Many Children Left Behind

The Public Education Network Weekly NewsBlast ([email protected]), for September 24, 2004, offers this summary of a recent release on the No Child Left Behind Act:

"The No Child Left Behind Act was born in bipartisan spirit to do something positive in the wake of the terrorist attacks of September 11, 2001.  Why is it that only two years later educators, legislators, and even entire states are in open revolt over NCLB?  Much of the initial opposition to the legislation, says George Wood, co-founder and director of the new non-profit Forum for Education and Democracy, has focused on technical issues -- including underfunding and too limited definitions of teacher proficiency.  But Wood, along with other prominent educators and researchers including Deborah Meier, Theodore R. Sizer, Linda Darling-Hammond, Alfie Kohn, Wendy Puriefoy, and John Goodlad, were convinced that the case against NCLB goes much deeper.  They volunteered their time and founded the Forum, with an initial goal of making the case to the wider public against NCLB and arguing for an alternative.  

'Fundamentally, the original bipartisan promise of the legislation -- namely, that it would improve education for poor and minority children in this country -- is a false one,' writes Wood.  'NCLB is dramatically damaging the education of poor and minority children, and others, and this news needs to get out.'  In a new citizen's guide to NCLB called 'Many Children Left Behind,' some Forum members make the case that 'even if the technical problems are fixed, NCLB cannot, will not, and perhaps was even not intended to deliver on its promises.'  They argue that the quality of schools will actually decline; that under NCLB the children of the poor will receive even more limited instruction, curriculum, and school experiences; and that NCLB will make public schools even less accountable to the publics they serve.

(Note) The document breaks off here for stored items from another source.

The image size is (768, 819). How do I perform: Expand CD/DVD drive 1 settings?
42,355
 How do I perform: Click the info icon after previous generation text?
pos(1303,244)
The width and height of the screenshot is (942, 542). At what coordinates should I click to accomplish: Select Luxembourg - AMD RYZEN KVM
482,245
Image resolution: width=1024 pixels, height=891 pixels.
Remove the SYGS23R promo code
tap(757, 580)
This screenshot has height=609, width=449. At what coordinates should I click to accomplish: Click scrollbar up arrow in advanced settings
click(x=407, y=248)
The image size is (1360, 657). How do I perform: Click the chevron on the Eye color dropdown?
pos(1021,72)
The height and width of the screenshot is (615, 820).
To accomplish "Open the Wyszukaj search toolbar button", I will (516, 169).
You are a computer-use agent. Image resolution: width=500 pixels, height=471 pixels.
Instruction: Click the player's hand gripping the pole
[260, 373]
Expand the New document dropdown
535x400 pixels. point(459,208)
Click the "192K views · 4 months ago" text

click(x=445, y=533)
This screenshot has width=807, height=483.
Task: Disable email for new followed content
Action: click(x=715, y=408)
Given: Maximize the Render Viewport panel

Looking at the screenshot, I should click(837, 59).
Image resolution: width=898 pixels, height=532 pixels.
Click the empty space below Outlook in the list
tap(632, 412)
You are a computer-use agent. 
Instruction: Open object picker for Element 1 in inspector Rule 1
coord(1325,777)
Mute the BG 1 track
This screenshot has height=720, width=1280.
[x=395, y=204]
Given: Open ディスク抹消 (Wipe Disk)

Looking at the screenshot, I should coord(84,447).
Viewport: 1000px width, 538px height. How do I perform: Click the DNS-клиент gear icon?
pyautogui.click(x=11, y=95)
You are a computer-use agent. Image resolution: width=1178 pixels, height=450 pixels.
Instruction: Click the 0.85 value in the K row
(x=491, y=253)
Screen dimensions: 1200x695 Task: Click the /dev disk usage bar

Writes Sizer: 'Thoughtful Americans are no less concerned today than forty years ago about the failure of many of our schools to provide for their students a powerful and relevant education.... We agree on most of the ends. Where we disagree is on many of the means ... embedded in NCLB. Some of us believe that these not only dodge today's major problems of educational excellence and democratic fairness, but, perversely, make them worse."

The report is contained in the book, Many Children Left Behind:  How No Child Left Behind Act Is Damaging Our Children and Our Schools by Deborah Meier and George Wood, (2004:  Beacon Press.  www.beacon.org/k-12/list.html).